Ever heard the expression “I can’t see the forest for the trees?” Sometimes working in the field of adoption, this expression comes to mind, and I start to feel a little overwhelmed. Adoption is a tough way to make a living. The emotions of everyone involved generally run high. Prospective adoptive parents who may still be grieving their infertility. Birth families who are grieving the physical loss of their baby. Sitting in grief with both sides of families touched by adoption is a privilege. Yet it’s a tiring privilege.
So why do it?
I do it for the adoptees.
Adoptees become adoptees completely through the choices of the adults to whom they are connected. Their birth parents make a choice based on their inability to provide care they believe the child needs at that point in their life. Adoptive parents choose to adopt a child because they believe they can provide for that child in ways that the birth family cannot.
Because adoptees do not have a choice in this crucial piece of their lives, it is up to the adults who did make this choice to provide not only for the child’s physical and emotional needs, but also for their identity needs.
Adoptees need to believe that they are wanted.
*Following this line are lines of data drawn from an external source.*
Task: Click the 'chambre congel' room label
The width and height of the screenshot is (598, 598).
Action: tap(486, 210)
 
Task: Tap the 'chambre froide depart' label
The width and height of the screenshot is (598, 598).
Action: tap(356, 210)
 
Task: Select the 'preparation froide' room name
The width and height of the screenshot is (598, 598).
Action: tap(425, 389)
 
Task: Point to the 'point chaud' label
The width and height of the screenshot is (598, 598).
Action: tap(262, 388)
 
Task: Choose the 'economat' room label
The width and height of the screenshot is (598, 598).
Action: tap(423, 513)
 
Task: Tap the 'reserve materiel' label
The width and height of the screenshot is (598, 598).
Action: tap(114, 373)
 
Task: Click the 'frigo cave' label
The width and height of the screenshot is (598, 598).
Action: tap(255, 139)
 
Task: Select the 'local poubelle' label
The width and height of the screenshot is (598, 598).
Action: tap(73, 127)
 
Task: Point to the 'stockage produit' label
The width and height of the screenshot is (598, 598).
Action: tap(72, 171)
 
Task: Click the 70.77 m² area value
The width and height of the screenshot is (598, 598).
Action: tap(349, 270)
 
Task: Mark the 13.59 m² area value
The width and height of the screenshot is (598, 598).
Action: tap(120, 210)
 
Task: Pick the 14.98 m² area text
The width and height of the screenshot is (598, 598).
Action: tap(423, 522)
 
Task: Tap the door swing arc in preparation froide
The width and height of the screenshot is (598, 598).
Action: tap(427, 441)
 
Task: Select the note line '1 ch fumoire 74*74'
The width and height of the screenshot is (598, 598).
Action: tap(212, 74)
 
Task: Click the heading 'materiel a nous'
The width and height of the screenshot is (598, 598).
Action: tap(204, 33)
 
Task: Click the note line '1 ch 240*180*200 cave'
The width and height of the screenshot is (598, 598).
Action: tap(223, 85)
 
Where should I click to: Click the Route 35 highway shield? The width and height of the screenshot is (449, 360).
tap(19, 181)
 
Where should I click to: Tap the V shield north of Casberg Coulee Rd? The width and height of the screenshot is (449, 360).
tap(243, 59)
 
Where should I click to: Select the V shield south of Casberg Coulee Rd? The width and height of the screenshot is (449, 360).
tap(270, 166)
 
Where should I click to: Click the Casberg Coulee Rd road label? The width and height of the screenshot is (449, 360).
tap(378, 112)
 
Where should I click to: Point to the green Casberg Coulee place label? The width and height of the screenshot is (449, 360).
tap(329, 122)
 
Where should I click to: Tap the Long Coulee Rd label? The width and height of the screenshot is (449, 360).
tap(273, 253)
Treasured. Loved.
They have a right to know the parts of their biology that make them a unique individual and the parts of their adoptive family that also contribute to this uniqueness.
Adoptees do not need to be grateful to their adoptive parents any more than a biological child needs to be grateful to their parents.
I work in adoption because I want to help first moms realize that their decision to place a child was a good one and one that was not made for nothing.
I work in adoption because I want to help the adults create the kind of environment in which to raise children that lets the child flourish.
I work in adoption because I want the adopted child to grow up to be a confident adult who knows—really knows—that they are loved and have value.
That’s why I work in adoption.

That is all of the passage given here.